İftira, yalan uydurmak veya başkasından duyduğu asılsız bir haberi yayarak bir kimseyi suçlamaya çalışmaktır. İftira eden kişiye İslâm literatüründe müfteri denilir. Ayrıca, asılsız suçlamanın meydana getirdiği ferdî ve içtimâi zarara göre de zalim, cânî ve vicdansız gibi kötüleyici niteliklerle damgalanır.
İslâm dini, insan onur ve haysiyetine, izzet-i nefse büyük değer ve önem veren bir dindir. İslam’ın her emri, her yasağı insan oğlunu hayvanlar seviyesine düşmekten korumaya, taşıdığı insanlık sıfatına lâyık bir yücelikte tutmaya yöneliktir. Çünkü insan, yaratıkların en şereflisidir.
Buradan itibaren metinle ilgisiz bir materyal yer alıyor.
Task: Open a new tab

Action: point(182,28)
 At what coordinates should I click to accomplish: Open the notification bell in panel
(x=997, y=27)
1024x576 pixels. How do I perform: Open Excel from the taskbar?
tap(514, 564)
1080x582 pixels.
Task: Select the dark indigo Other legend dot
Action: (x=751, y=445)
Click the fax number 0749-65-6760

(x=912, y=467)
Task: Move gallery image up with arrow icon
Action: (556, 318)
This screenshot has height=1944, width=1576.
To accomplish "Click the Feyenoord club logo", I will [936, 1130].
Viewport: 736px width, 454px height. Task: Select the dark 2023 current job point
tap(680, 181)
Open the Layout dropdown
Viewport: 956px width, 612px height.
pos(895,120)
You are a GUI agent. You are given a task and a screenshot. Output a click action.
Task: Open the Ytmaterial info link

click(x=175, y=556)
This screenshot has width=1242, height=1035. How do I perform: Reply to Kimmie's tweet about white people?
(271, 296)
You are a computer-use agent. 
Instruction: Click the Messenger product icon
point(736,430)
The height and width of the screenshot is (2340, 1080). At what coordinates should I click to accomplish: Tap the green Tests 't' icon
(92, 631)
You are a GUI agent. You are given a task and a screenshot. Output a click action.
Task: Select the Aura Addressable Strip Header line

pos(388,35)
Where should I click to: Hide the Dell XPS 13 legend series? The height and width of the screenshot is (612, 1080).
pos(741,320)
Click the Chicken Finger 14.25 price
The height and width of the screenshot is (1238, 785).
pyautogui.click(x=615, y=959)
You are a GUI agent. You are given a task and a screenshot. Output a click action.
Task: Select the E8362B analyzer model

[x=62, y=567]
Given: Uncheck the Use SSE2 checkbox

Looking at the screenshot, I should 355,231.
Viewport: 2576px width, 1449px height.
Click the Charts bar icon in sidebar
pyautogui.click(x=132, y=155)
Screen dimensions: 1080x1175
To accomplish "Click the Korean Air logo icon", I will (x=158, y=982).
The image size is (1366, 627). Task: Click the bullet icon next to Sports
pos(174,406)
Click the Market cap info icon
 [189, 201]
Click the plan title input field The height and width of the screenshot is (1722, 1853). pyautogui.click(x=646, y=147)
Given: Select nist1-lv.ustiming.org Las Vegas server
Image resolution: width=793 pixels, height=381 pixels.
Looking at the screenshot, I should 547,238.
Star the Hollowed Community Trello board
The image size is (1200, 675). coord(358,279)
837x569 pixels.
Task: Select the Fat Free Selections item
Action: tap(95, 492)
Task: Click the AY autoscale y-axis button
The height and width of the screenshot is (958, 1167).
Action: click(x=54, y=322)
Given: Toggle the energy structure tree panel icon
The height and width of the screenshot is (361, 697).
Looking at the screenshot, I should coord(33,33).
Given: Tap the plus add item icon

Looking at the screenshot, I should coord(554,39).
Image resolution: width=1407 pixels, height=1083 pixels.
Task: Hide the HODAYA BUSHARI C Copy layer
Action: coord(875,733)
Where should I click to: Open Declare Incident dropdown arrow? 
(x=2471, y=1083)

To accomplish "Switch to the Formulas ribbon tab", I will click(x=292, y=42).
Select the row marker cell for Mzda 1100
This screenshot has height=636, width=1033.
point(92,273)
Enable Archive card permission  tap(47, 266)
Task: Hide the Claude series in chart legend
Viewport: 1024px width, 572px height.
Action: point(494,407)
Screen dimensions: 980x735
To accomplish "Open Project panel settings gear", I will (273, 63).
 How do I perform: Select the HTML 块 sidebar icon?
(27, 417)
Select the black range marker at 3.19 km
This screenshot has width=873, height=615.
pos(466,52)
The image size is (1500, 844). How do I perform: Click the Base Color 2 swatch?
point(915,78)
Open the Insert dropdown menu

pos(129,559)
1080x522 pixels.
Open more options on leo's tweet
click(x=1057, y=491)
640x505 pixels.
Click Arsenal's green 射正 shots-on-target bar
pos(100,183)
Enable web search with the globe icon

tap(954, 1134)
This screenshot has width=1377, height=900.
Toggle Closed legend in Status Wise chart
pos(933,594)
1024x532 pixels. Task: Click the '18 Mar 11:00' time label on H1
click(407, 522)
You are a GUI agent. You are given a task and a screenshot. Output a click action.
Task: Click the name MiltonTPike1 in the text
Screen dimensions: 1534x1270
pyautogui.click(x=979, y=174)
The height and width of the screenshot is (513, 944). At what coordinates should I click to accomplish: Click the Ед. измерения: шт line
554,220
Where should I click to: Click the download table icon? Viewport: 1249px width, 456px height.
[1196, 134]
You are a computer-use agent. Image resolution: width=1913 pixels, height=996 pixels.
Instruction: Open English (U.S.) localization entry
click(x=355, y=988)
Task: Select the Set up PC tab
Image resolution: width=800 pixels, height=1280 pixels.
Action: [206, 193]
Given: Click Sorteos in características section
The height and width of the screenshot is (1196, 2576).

Nitekim C. Hak : “Biz insanoğlunu kerim ve şerefli kıldık.” buyurmaktadır (2).
Gerçekten şeref, haysiyet, izzet-i nefis, insanoğlunun en değerli manevî varlığıdır. O kadar ki, bir insan iki uzvundan birini kaybettiği zaman yine onuruyla yaşayabilir. Ancak şerefini kaybeden bir insanın insanca yaşaması zordur. Bu yüzden, asılsız yere insan şeref ve haysiyetini kemiren, yıkan ve yok eden iftira, dinimizce yasaklanmıştır ve büyük günahlardan sayılmıştır. C. Hak, bu konuda şöyle buyurmaktadır: "... Bilginiz olmayan şeyi ağızlarınızla söylüyordunuz ve iftirayı kolay sanıyordunuz. Hâlbuki iftira, Allah katında pek büyük bir günahtır.” (3)
Müslüman, söyleyeceği sözün doğru olup olmadığına çok dikkat etmelidir. Yalan yanlış her duyduğunu gelişigüzel aktarmamalıdır. Nitekim Peygamberimiz : “Kişiye, her duyduğunu anlatmak, günah olarak yeter.” (4) buyurmaktadır. Unutulmamalıdır ki, başkalarının uydurduğu iftiraları yayan kişi, o iftiranın ortağı sayılır. C. Hak bu hususta şöyle buyurmaktadır: “Ey iman edenler! Size bir fâsık bir haber getirirse araştırın, tahkik edin. Aksi halde bilmeyerek bir zümreye çatarsınız da yaptığınıza pişman olursunuz.” (5)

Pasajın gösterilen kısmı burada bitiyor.